Artificial intelligence built on a trove of potentially biased information creates a real risk of automating discrimination, but is there a way to retrain machines?

The question for some is very urgent. In this era of ChatGPT, AI will generate more and more decisions for healthcare providers, bank lenders, or lawyers, using what they glean from the internet as a source of information.

Therefore, the underlying intelligence of an AI is likely to be as good as the world in which it originates, filled with wit, wisdom, and usefulness as well as hatred, prejudice, and abuse.

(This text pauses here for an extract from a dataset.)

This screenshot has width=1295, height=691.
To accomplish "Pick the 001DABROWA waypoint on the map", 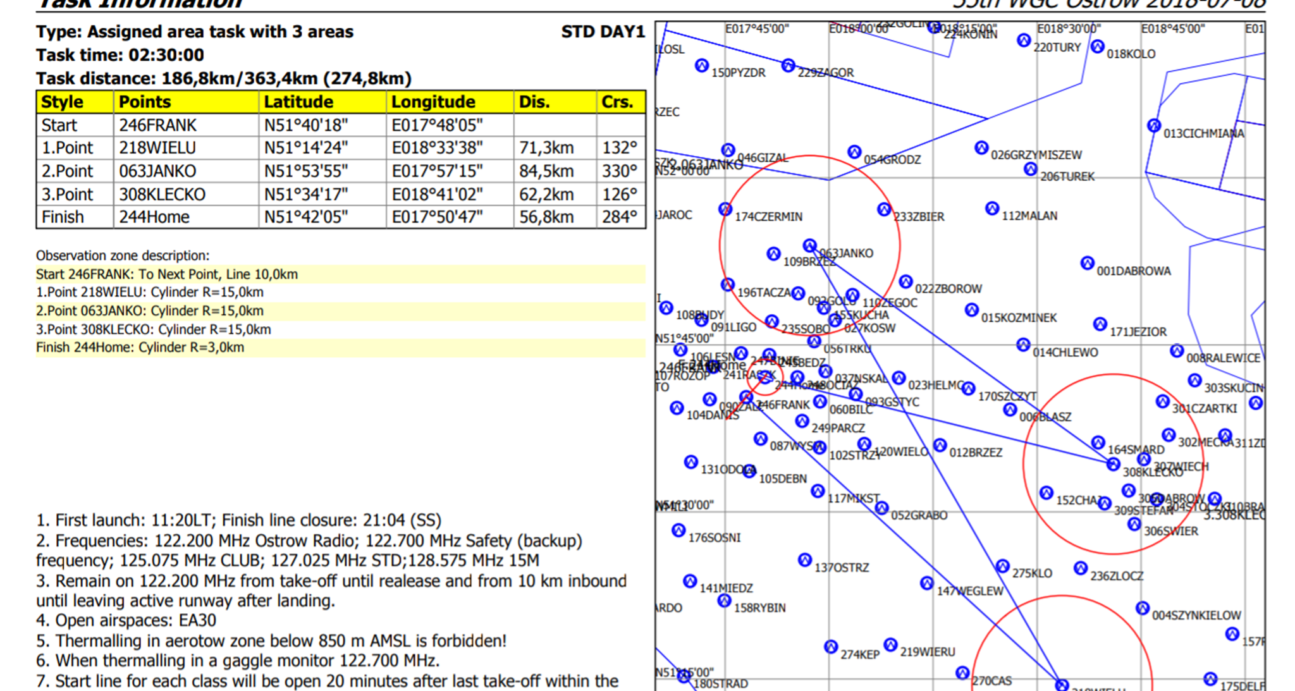I will pos(1086,264).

“This is dangerous because people are accepting and adopting AI software and actually relying on it,” said Joshua Weaver, director of the Texas Opportunity and Justice Incubator, a legal consultancy.

“We can end up in a feedback loop where our own and cultural biases influence the AI's biases, creating a kind of reinforcing loop,” he said.

Making technology more accurately reflect human diversity is not just a political choice.

Other uses of AI, such as facial recognition, have seen companies run into conflict with authorities over discrimination.

According to the Federal Trade Commission, this is a case against Rite Aid, a U.S. pharmacy chain where in-store cameras falsely tagged consumers, particularly women and people of color, as shoplifters.

“That was wrong.”

Experts worry that ChatGPT-style generative AI, which can create anything resembling human-level reasoning in just seconds, presents new opportunities to get things wrong.

Big AI companies are well aware of this problem, and are worried that their models will behave maliciously or be too reflective of Western society as their user bases expand around the world. ing.

“We've had people contact us from as far away as Indonesia and the United States,” Google CEO Sundar Pichai said, explaining why Google strives to ensure image requests from doctors and lawyers reflect racial diversity.

But these considerations can reach levels of irrationality and lead to angry accusations of political correctness gone too far.

This is what happened when Google's Gemini image generator absurdly spit out images of World War II German soldiers that included a black man and an Asian woman.

“The mistake was obviously over-applying it where it shouldn't be. That was a bug and we were wrong,” Pichai said.

But Sasha Luccioni, a research scientist at Hugging Face, a leading AI modeling platform, said: “If you think there's a technical solution to bias, you're already on the wrong track.” he warned.

Generative AI is essentially about whether the output “matches the user's expectations,” which is largely subjective, she said.

The huge model that ChatGPT is built on “cannot infer what is biased and what is unbiased, so we can't do anything about it,” said Alembic Technologies' head of product. , warns Jaden Ziegler.

At least for now, it's up to humans to make sure the AI ​​produces the right things and lives up to their expectations.

“Baked” bias

But given the enthusiasm surrounding AI, that's no easy task.

Approximately 600,000 AI or machine learning models are available on Hugging Face's platform.

“Every few weeks, new models are released and we are scrambling to assess and document bias and undesirable behavior,” Luccioni said.

One technique being developed is called algorithmic disgorgement, which allows engineers to remove content without ruining the entire model.

However, there are serious doubts as to whether this actually works.

Ram Sriharsha, Pinecone's chief technology officer, said an alternative method is to “encourage” the model to move in the right direction, “fine-tune” the model and “reward good and bad.” .

Pinecone is a specialist in search augmentation generation (RAG), a technology in which models obtain information from fixed, authoritative sources.

For Weaver of the Texas Opportunity and Justice Incubator, these “noble” attempts to correct bias are “a projection of our hopes and dreams about what a better future could look like.” .

But bias is “inherent in what it means to be human, so it's also built into AI,” he said.